1. Late in the afternoon, a husband suddenly remembers that it is his wife’s birthday. On
his way home from work, he rushes to get her a gift and to make dinner reservations. He waits
for his wife at home, but she has forgotten what day it is, and stays at work late.
Reason:
2. A character has volunteered to bake cookies for a friend’s party. However, when he
looks in his kitchen cabinets, he is disappointed to see that he needs to buy more flour.
Reason:
3. In a cartoon on TV, a terrified cat leaves home forever after a gang of mice chases him.
Reason:
4. Pablo is embarrassed to go to school because when he got a haircut, the barber
accidentally shaved the sides of his head. He thinks the other kids will make fun of how he looks.
When he gets to school, however, the other kids seem to love his new haircut, and many want
one like it.
Reason:

All Answers 1

Answered by GPT-5 mini AI
1. Yes. The expected outcome is that both spouses remember the birthday (or at least that the wife will be home to be surprised), but the opposite happens: he remembers and prepares, she forgets and stays late. The result contradicts the reader’s (and husband’s) expectation.
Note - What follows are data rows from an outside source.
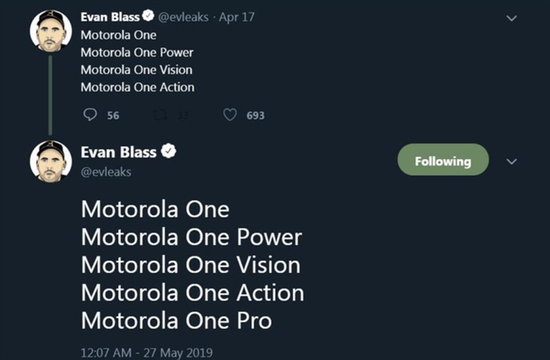Click the @evleaks handle in the top tweet
This screenshot has height=360, width=550.
click(x=183, y=17)
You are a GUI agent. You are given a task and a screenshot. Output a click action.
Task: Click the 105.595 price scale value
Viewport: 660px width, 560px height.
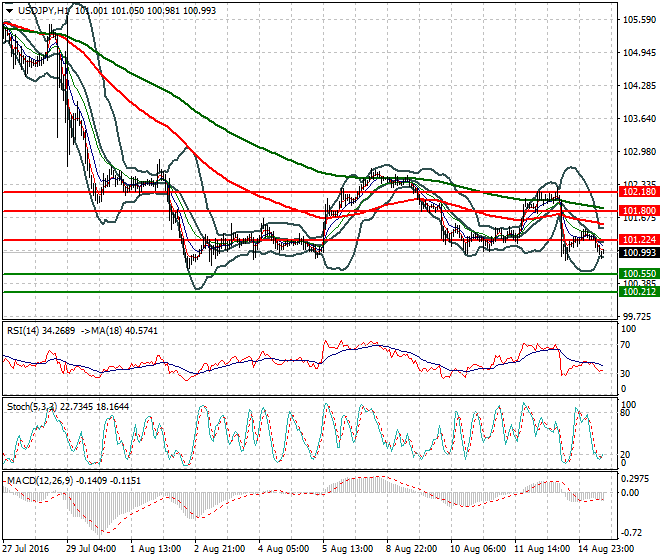pos(638,19)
2. No. This is an example of poor planning or bad luck, not situational irony. Nothing about the outcome reverses a clear expectation—the natural expectation (that someone who volunteers to bake has the ingredients) is just unmet due to oversight, not a surprising role-reversal or ironic twist.

3. Yes. Cats are expected to chase or frighten mice; the mice chasing the cat is a reversal of that normal expectation, so the outcome is unexpectedly opposite and therefore situational irony.

4. Yes. Pablo expects ridicule for his bad haircut, but instead his classmates admire it and want the same style. The result directly contradicts his expectation, creating situational irony.